Ruppersthal – History
|Already documented in 1230, surrounded by gently rolling vine-covered hills, Ruppersthal has a population of 600 and covers an area of about 250 acres.
In this wonderful wine and flower-growing village (which has several times won awards for floral decoration), visitors can sample noble wines, stroll through the area filled with small monuments of the 18th and 19th Centuries (memorial tablets, plague memorials, earth cellars) and also visit the centre of the village (with its church and Pleyel-memorial).
|The church, dedicated to St. Aegydius, is surrounded by an old and picturesque cemetery, where Pleyels parents lie buried.
The church was originally a Medieval and Late Gothic stave church, which was later baroquified.
|Notable among the church's interior furnishings, which can be admired by today's visitors, are:
|The High Altar with the remarkable altar image by Eques de Rottiers from 1739, with angels on the side and at the crest, above it the Eye of God. The free-standing altar table is decorated with baroque figures of St. Peter and St.

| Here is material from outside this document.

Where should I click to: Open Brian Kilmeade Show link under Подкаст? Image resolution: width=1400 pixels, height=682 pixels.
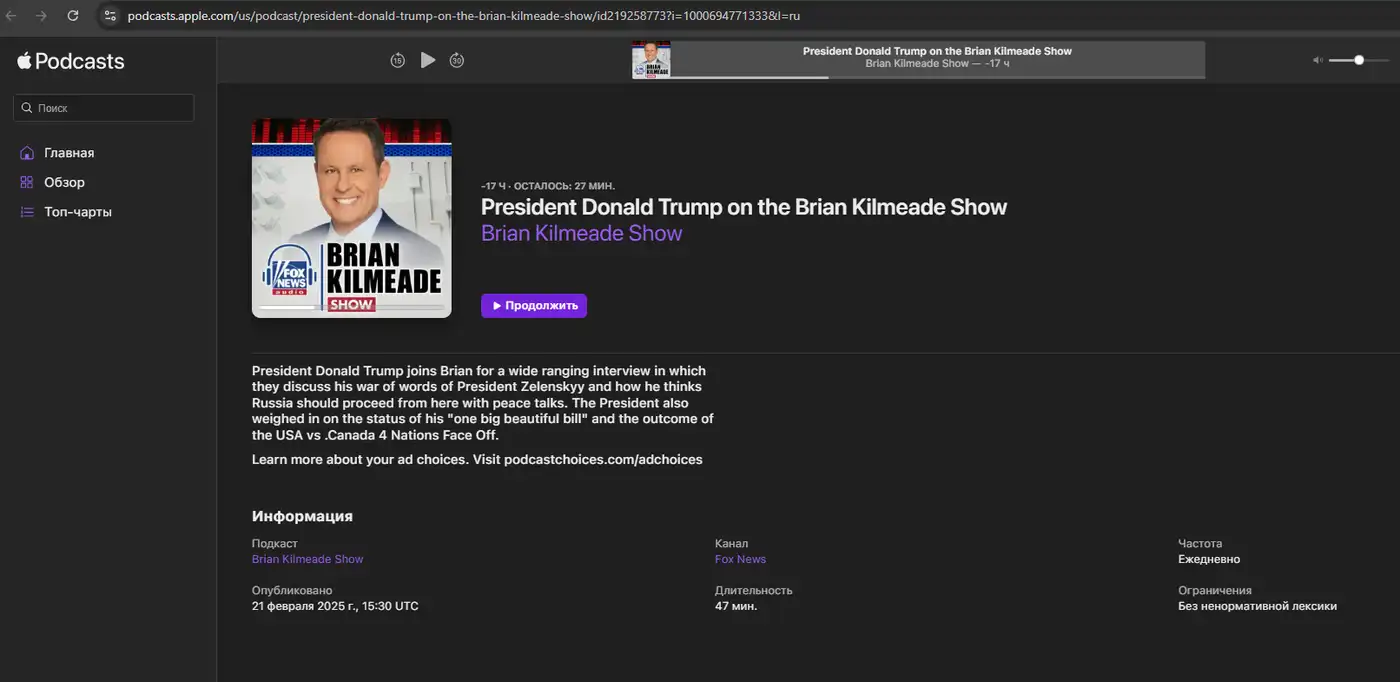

Paul.
The side altars are decorated with figures by Bernhard Schilcher (documented for 1762 and 1763) and the organ (built in 1903 by Franz Capek).
The most famous of the church bells was cast by Franz Rodtlmayer in 1775.
|A remarkable and historically important building located at the southern edge of the village, painstakingly restored in the correct style by the family of Dr. Müller, is the manor house (Late Baroque, partially rebuilt in the 19th Century). In the garden the remains of a garden gate in the "Zopfstil" style of the 1780s can be found.